SkyWind · October 16, 2022, 6:17am

Hi there,

I’m using NumPyro’s SVI for multinomial logit model inference and I’m working with the auto-guide utility AutoNormal() to generate guide.

When I’m evaluating performance of fitted model, I found that there is a problem of overfitting with SVI result – under a holdout setting of 80% data for training and 20% data for validation, I can get a training hit rate (i.e., accuracy) of 92.57% while the validation hit rate is only 42.00%.

At the same time, I have a R counterpart, which has an exactly same setting, based on bayesm using a MCMC chain with random walk MH sampling method and I can get 72.05% training hit rate and 59.51% validation hit rate – the generalization property is much better.

Currently I’m using SVI mainly for speed consideration – It took me much time to train a full model with R or Numpyro’s MCMC samplers. But I also want a robust performance and the observed overfitting phenonemon with SVI is not desired.
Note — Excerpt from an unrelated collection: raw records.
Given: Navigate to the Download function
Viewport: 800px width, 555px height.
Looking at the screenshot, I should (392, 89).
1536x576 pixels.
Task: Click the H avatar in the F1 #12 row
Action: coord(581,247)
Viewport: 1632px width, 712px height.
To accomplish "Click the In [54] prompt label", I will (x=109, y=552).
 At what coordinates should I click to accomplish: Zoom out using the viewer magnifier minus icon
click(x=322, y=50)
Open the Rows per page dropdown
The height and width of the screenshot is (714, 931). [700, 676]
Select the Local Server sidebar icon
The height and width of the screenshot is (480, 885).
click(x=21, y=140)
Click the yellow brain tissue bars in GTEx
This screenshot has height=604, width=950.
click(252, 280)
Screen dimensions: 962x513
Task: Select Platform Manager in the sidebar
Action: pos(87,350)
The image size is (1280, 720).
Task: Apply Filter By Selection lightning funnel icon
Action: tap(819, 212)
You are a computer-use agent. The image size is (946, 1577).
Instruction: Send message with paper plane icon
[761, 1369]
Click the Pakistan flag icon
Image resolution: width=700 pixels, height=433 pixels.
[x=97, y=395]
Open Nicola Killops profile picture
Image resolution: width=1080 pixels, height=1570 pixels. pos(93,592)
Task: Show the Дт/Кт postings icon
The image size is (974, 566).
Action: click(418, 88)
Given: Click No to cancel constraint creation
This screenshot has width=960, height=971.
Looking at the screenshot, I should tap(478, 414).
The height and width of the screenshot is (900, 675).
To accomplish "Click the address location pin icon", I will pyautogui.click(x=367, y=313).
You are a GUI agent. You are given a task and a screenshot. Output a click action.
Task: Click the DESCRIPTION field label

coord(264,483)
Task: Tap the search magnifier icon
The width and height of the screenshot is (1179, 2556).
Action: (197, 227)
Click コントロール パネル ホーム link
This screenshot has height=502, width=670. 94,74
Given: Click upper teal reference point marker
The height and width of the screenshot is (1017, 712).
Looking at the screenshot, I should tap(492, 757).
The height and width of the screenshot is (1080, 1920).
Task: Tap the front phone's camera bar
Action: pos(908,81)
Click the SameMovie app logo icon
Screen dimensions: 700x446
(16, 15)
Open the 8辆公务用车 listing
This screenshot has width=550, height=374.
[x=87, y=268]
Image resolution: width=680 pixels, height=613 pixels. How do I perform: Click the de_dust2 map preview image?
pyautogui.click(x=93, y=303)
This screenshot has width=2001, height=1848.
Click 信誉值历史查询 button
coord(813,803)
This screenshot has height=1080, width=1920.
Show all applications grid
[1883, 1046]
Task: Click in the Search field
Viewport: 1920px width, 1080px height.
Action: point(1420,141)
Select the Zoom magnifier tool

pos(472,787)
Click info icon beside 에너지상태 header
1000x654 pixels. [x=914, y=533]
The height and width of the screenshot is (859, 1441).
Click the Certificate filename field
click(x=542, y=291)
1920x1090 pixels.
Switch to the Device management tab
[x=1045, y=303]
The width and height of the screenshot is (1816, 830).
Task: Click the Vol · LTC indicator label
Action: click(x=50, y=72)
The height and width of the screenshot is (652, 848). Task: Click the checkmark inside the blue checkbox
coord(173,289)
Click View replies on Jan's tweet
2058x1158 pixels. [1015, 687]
Is there any suggestion for dealing with this kind of overfitting with SVI? Or if there is another potential way in Numpyro to get robust result efficiently?
Many thanks for any feedback!

I can add additional informantion about my usecase if needed.

martinjankowiak · October 16, 2022, 6:07pm

hard to make any concrete suggestions without more information about your particular use case (number of data points etc)

SkyWind · October 17, 2022, 8:13am

Hi Martin, Thank you for your response.

I will do some further investigation first and then update more infos here.